Russische Atomexperten könnten bald in Lingen arbeiten

Russische Atomexperten könnten bald in Lingen arbeiten
Französischer Konzern will Brennstäbe mit russischem Partner fertigen
14.04.2023
epd
Von Reimar Paul (epd)

Lingen (epd). In der Brennelementefabrik im emsländischen Lingen könnten bald auch russische Atomkraft-Experten beschäftigt werden, falls ein Antrag auf die Fertigung bestimmter Brennelemente genehmigt wird. Das geht aus einem Schreiben des niedersächsischen Umweltministeriums an das Bündnis „Atomkraftgegner im Emsland“ hervor. Eine Kopie des Briefes liegt dem Evangelischen Pressedienst (epd) vor. Atomkraftgegner übten scharfe Kritik an der Entwicklung.

Der Betreiber der Fabrik, der französische Konzern Framatome, hatte kürzlich ein Joint Venture mit TVEL vereinbart, einer Tochter des russischen Staatsunternehmens Rosatom. Die zuletzt nicht ausgelastete Lingener Fabrik will künftig auch Brennstäbe für Atomreaktoren russischer Bauart produzieren, die vor allem in Osteuropa laufen. Ein entsprechender Antrag liegt dem niedersächsischen Umweltministerium als atomrechtlicher Genehmigungsbehörde vor. Bislang wurden in Lingen nur Brennstäbe für westliche AKW gefertigt. Die Fabrik ist vom Atomausstieg ausgenommen.

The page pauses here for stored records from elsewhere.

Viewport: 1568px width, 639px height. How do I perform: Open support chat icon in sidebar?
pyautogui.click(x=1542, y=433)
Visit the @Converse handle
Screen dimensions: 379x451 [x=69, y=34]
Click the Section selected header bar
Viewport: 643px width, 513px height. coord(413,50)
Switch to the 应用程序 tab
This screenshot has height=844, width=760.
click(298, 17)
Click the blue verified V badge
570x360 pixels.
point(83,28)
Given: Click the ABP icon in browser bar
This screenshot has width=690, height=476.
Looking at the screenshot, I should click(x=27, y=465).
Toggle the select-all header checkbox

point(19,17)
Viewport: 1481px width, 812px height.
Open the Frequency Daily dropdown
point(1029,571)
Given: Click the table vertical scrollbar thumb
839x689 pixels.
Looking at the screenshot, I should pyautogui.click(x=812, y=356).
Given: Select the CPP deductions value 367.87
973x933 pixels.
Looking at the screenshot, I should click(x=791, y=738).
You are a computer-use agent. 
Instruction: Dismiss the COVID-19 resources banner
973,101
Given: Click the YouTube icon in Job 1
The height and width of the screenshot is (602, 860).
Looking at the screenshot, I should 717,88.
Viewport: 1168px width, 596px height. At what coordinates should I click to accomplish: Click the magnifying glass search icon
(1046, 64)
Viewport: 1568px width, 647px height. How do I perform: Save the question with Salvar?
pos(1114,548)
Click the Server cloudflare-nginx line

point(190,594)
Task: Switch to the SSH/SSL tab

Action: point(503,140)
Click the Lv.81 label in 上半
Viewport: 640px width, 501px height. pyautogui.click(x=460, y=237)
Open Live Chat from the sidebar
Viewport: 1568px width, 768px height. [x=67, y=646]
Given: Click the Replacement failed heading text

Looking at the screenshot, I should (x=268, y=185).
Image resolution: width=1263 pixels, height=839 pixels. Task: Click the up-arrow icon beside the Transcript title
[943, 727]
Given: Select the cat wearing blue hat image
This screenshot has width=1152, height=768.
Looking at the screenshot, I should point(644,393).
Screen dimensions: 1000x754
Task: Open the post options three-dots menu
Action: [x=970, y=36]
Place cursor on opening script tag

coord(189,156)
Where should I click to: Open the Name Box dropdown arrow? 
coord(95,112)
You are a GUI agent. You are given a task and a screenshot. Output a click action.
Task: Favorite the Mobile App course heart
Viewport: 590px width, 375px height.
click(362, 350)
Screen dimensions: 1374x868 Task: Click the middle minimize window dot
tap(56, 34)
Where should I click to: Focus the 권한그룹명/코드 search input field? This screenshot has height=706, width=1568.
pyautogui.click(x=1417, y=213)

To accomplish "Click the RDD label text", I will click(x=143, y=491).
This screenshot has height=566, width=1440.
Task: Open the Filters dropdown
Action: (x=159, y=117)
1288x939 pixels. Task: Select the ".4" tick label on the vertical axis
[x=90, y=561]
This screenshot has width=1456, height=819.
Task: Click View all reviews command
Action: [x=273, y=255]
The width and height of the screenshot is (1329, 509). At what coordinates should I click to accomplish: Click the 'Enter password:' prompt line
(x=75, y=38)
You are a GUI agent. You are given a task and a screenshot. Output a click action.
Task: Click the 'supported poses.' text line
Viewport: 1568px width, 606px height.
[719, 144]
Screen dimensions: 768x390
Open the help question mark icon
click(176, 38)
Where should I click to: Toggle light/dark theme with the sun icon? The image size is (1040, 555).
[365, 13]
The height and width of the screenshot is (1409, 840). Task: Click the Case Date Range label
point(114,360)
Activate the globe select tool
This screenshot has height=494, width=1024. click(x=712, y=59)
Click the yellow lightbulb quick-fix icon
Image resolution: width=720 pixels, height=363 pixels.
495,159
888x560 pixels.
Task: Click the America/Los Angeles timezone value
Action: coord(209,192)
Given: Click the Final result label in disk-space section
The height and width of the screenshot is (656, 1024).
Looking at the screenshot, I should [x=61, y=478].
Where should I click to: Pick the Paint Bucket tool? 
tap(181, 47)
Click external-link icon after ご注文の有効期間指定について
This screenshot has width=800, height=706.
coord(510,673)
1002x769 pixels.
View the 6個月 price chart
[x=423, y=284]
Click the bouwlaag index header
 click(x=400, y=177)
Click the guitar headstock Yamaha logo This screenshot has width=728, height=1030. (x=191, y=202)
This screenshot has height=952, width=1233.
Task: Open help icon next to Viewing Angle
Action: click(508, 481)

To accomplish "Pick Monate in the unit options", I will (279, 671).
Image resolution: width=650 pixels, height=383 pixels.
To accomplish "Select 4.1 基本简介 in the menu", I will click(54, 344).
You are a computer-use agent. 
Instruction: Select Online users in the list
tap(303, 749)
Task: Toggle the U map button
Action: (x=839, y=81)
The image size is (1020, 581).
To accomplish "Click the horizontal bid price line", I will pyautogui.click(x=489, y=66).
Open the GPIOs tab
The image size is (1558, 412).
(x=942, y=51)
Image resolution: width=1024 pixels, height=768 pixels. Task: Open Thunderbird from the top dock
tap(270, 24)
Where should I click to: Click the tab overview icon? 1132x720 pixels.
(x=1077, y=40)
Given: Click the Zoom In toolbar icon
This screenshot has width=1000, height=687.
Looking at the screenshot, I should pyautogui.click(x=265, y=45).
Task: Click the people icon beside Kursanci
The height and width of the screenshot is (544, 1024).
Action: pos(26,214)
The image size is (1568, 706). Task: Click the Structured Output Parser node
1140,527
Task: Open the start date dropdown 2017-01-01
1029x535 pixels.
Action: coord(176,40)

TVEL beteiligt sich mit 25 Prozent an dem Joint Venture. „Nach Angaben der Antragstellerin sollen voraussichtlich Mitarbeiter der russischen Firma TVEL unterstützend tätig werden“, heißt es in dem Schreiben des Umweltministeriums. Ein Ministeriumssprecher bestätigte dies auf Anfrage.

Der Sprecher des Atomkraftgegner-Bündnisses, Alexander Vent, hält diese Information für „alarmierend“. Personen, die in ihrer Funktion direkt dem Kreml unterstellt seien, erhielten Zugang zu hochsensibler kerntechnischer Infrastruktur in Deutschland, sagte er dem epd: „Ungeachtet der kriegerischen Übernahme des AKW Saporischschja durch Experten von Rosatom, ungeachtet jetzt schon von vielen EU-Ländern geforderter Handelssanktionen gegen Russland auch im atomaren Bereich, ungeachtet des noch immer währenden russischen Angriffskriegs auf die Ukraine.“ Die Sanktionen westlicher Staaten gegen Russland umfassen bislang nicht den Nuklearsektor.

Auch der Verein „Internationale Ärztinnen und Ärzte für die Verhütung des Atomkriegs“ (IPPNW) kritisierte die Entwicklung scharf. „Es ist ein absoluter Skandal, dass es denkbar ist, ein Jahr nach Beginn des brutalen völkerrechtswidrigen russischen Angriffskriegs auf die Ukraine, hier in Deutschland eine russisch-französische Atomkooperation zu beherbergen, die gemeinsam Brennelemente für AKW herstellt“, sagte die Vorsitzende Angelika Claußen. Die niedersächsische und die bundesdeutsche Politik hätten es in der Hand, diesem Treiben einen Riegel vorzuschieben. Letztlich müsse die Brennelementefabrik in Lingen ganz stillgelegt werden: „Sonst bleibt der deutsche Atomausstieg eine Mogelpackung.“

In Russland leitet die 1992 vom heutigen Präsidenten Wladimir Putin als Nachfolger des sowjetischen Ministeriums für Nukleartechnik und Nuklearindustrie mitgegründete Firma Rosatom die zivile und militärische Atomindustrie des Landes und hat damit die Aufsicht über rund 150 Produktionsstätten. Nach Schätzungen von Experten des EU-Parlaments kontrolliert Rosatom weit mehr als 90 Prozent des nuklearen Materials in Russland. Rosatom untersteht direkt der russischen Regierung.